» **What the task asks**
Transcribe the stretch of entries below from the line with "Click the Feedback" through the line with "Where should I", exactly and with both ends included; leave out all other lines.

» **Input material**
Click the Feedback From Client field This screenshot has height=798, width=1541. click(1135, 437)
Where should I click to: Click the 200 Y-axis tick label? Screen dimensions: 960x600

--

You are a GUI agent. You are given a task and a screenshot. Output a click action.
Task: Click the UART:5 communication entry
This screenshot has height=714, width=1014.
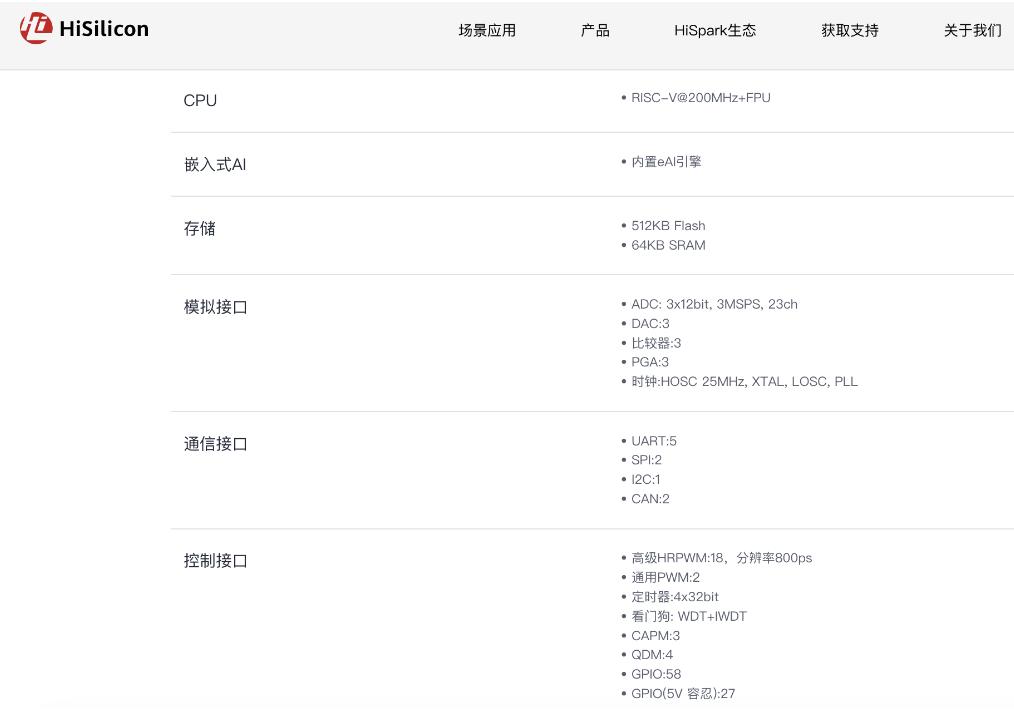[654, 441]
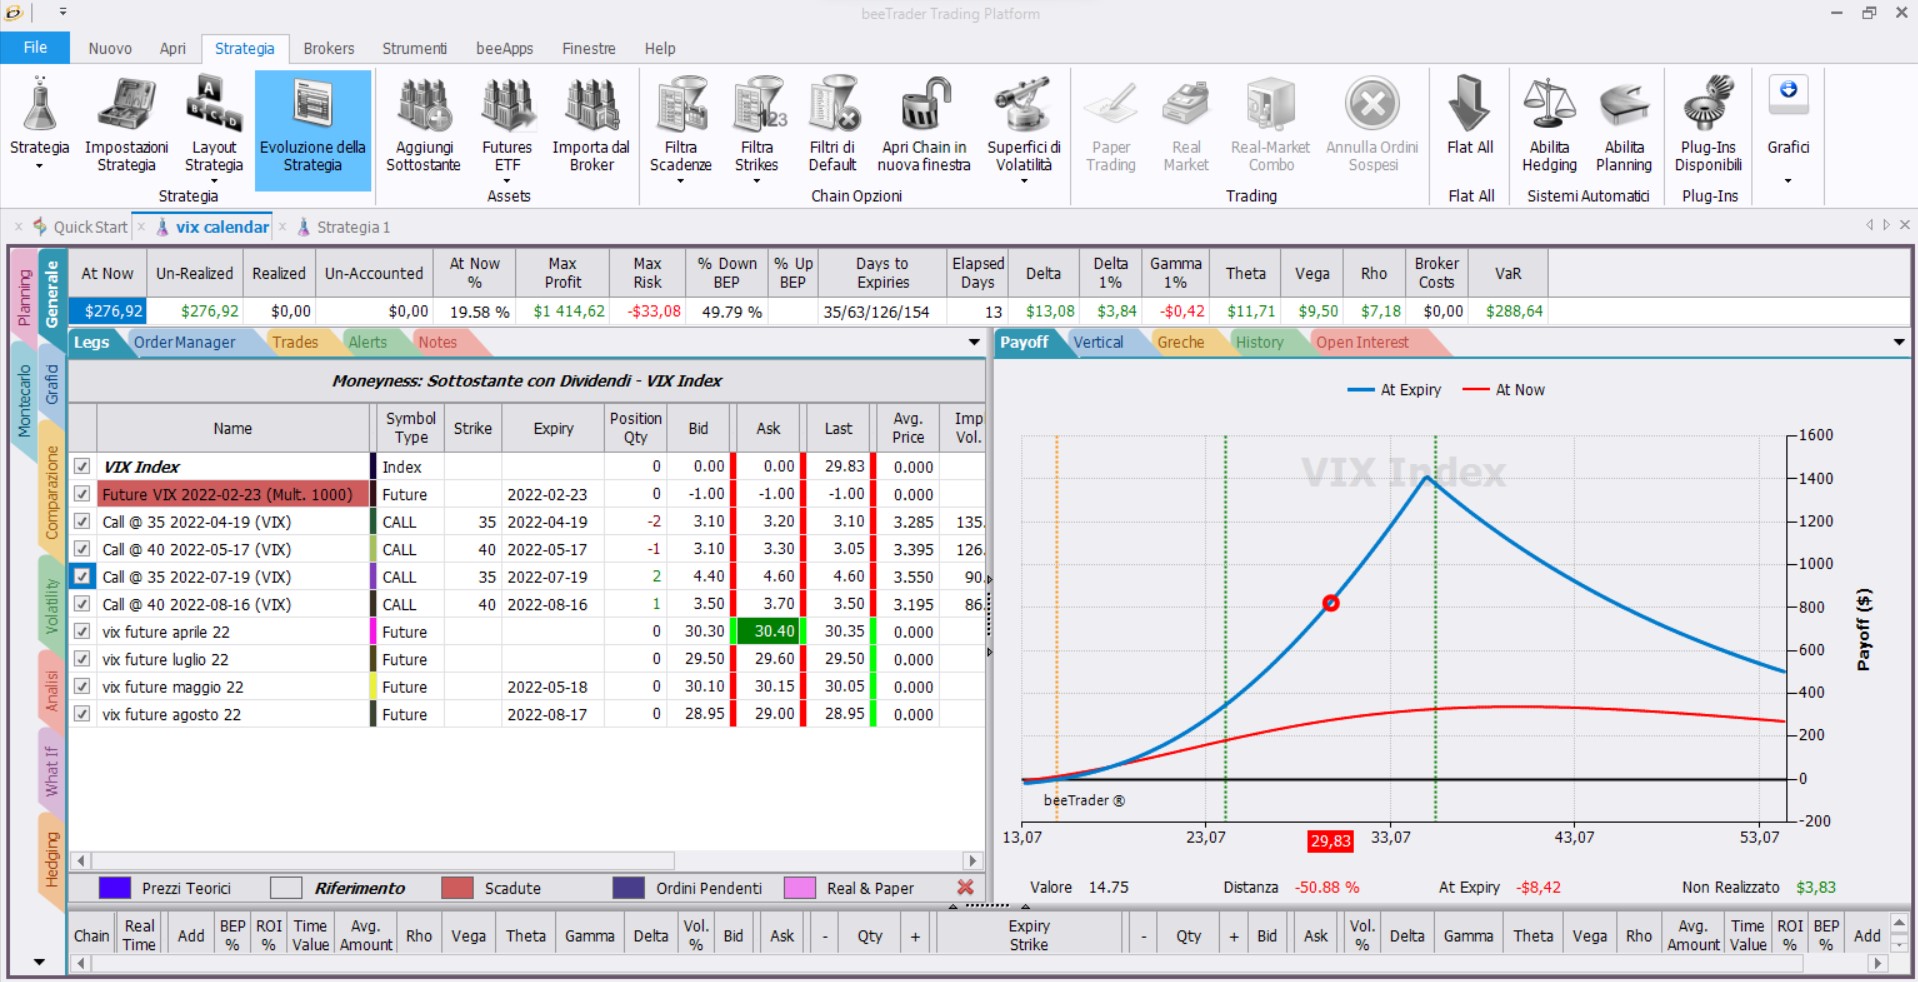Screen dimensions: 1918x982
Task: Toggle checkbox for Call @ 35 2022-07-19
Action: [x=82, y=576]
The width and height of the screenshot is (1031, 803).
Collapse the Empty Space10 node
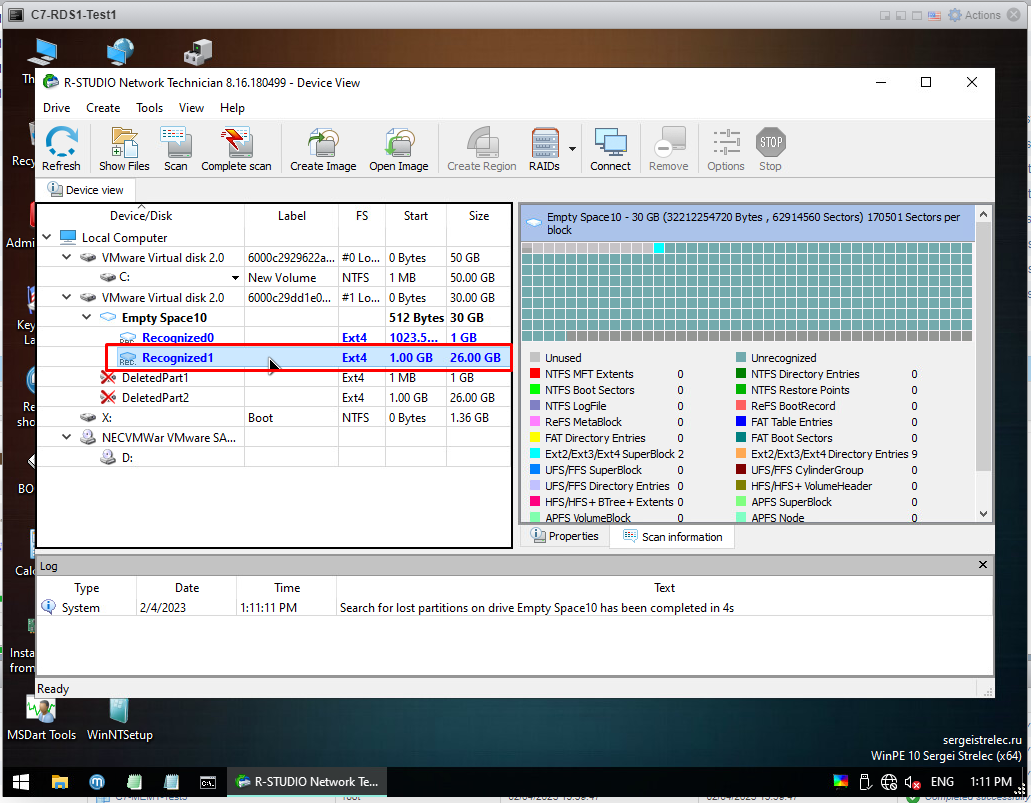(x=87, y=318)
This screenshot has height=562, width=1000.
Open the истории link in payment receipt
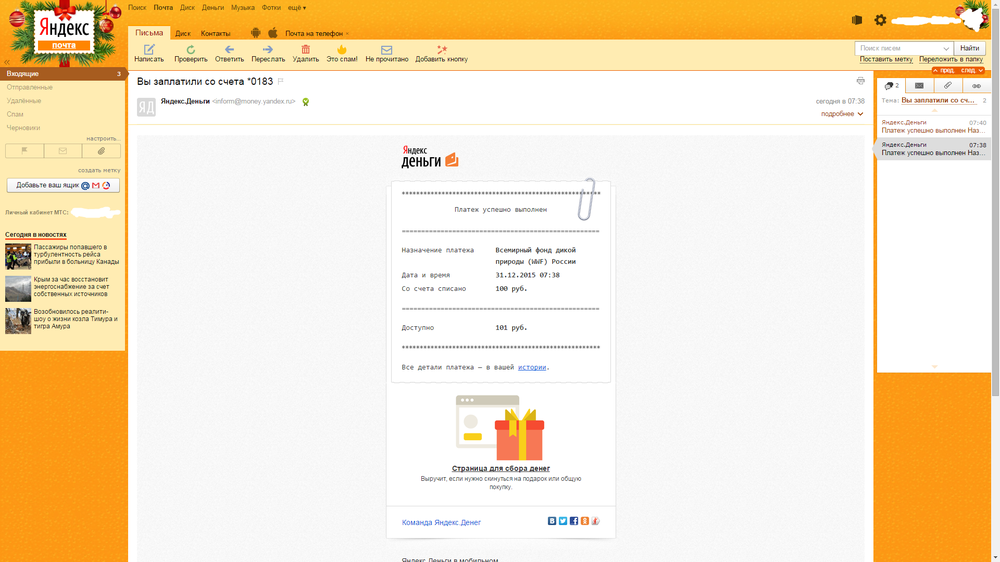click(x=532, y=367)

» **Solved exercise**
Click the Feedback From Client field This screenshot has height=798, width=1541. click(1135, 437)
Where should I click to: Click the 200 Y-axis tick label? Screen dimensions: 960x600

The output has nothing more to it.